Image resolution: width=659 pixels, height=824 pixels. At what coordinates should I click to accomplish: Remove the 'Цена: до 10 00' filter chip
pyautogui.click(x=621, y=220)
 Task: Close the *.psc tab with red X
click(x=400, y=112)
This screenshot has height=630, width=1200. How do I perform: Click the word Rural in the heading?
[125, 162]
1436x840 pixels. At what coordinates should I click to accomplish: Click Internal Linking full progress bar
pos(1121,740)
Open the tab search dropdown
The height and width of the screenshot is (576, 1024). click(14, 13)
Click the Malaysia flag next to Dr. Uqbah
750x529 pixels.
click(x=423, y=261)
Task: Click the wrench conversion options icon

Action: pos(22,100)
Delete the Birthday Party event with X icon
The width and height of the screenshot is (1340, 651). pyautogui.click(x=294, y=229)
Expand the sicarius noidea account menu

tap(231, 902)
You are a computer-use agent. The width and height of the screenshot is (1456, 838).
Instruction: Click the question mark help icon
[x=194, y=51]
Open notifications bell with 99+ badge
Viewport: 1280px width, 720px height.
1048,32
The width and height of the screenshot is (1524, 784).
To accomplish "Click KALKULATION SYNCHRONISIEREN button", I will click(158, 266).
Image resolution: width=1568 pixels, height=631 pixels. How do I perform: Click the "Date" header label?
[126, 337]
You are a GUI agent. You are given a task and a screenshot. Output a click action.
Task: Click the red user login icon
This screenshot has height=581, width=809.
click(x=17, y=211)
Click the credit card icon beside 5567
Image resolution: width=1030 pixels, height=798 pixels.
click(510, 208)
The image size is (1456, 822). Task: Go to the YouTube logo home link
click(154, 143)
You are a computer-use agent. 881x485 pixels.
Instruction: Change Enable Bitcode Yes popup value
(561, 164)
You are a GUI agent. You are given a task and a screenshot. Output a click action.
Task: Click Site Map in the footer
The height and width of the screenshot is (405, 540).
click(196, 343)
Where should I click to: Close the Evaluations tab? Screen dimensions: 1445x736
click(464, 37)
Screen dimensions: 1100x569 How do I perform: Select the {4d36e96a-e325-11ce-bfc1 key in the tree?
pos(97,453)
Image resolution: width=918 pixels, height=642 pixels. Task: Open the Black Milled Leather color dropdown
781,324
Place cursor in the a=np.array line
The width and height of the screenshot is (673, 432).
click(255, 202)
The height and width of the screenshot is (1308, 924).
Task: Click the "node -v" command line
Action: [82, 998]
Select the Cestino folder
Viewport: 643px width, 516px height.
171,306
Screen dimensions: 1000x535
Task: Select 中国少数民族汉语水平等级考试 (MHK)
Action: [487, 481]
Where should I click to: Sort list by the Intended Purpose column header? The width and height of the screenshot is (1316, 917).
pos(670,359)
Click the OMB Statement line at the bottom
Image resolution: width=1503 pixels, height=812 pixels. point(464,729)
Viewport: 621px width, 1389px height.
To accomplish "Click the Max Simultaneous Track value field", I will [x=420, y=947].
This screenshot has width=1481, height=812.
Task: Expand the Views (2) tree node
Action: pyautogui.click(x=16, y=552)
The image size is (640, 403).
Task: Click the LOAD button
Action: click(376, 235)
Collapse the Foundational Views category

Task prompt: All lines with the word "agent" need to be copied from the data above.

Answer for this exercise:
You are a computer-use agent. The width and height of the screenshot is (1456, 838).
You are a GUI agent. You are given a task and a screenshot. Output a click action.
You are a computer-use agent. 881x485 pixels.
You are a GUI agent. You are given a task and a screenshot. Output a click action.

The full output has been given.